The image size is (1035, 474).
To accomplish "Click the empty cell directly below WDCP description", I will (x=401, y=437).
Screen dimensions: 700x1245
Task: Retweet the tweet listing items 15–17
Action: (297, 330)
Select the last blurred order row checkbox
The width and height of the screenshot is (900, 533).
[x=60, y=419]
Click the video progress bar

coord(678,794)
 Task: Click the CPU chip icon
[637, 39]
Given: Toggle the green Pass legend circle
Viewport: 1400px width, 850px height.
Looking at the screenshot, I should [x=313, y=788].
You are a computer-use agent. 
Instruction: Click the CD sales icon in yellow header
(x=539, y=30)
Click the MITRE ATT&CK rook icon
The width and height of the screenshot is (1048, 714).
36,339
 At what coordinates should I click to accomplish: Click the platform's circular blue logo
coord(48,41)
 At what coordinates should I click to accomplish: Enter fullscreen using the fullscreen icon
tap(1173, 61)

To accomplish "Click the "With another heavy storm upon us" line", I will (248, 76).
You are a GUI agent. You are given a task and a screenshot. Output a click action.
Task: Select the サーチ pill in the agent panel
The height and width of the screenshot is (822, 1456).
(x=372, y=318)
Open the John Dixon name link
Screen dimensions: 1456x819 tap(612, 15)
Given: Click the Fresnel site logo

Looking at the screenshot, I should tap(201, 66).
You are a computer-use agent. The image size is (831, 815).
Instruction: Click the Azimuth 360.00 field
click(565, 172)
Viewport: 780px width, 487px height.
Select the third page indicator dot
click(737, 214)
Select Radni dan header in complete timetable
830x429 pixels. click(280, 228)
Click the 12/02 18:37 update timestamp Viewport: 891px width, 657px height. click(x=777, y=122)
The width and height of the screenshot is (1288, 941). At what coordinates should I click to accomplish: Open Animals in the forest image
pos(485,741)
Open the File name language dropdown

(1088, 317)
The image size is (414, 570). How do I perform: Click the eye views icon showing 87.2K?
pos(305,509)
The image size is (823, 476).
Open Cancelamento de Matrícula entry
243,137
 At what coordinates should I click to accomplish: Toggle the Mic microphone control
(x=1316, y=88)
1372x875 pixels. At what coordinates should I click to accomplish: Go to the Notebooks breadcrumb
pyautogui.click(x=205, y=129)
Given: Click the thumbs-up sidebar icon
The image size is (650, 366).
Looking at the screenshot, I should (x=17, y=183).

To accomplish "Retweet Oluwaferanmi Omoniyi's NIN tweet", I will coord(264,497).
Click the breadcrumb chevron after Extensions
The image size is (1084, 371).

::::::::::

TASK TO COMPLETE.
Convert the part that opens with the line containing "Select Radni dan header in complete timetable" and closes with the line containing "pos(305,509)" into a two-column CSV headed input and output, one row per line and its answer. Put each in a single quoted field, with line breaks turned into spaces.

RESPONSE FOR THIS EXERCISE.
input,output
"Select Radni dan header in complete timetable","830x429 pixels. click(280, 228)"
"Click the 12/02 18:37 update timestamp Viewport: 891px width, 657px height.","click(x=777, y=122)"
"The width and height of the screenshot is (1288, 941). At what coordinates should I click to accomplish: Open Animals in the forest image","pos(485,741)"
"Open the File name language dropdown","(1088, 317)"
"The image size is (414, 570). How do I perform: Click the eye views icon showing 87.2K?","pos(305,509)"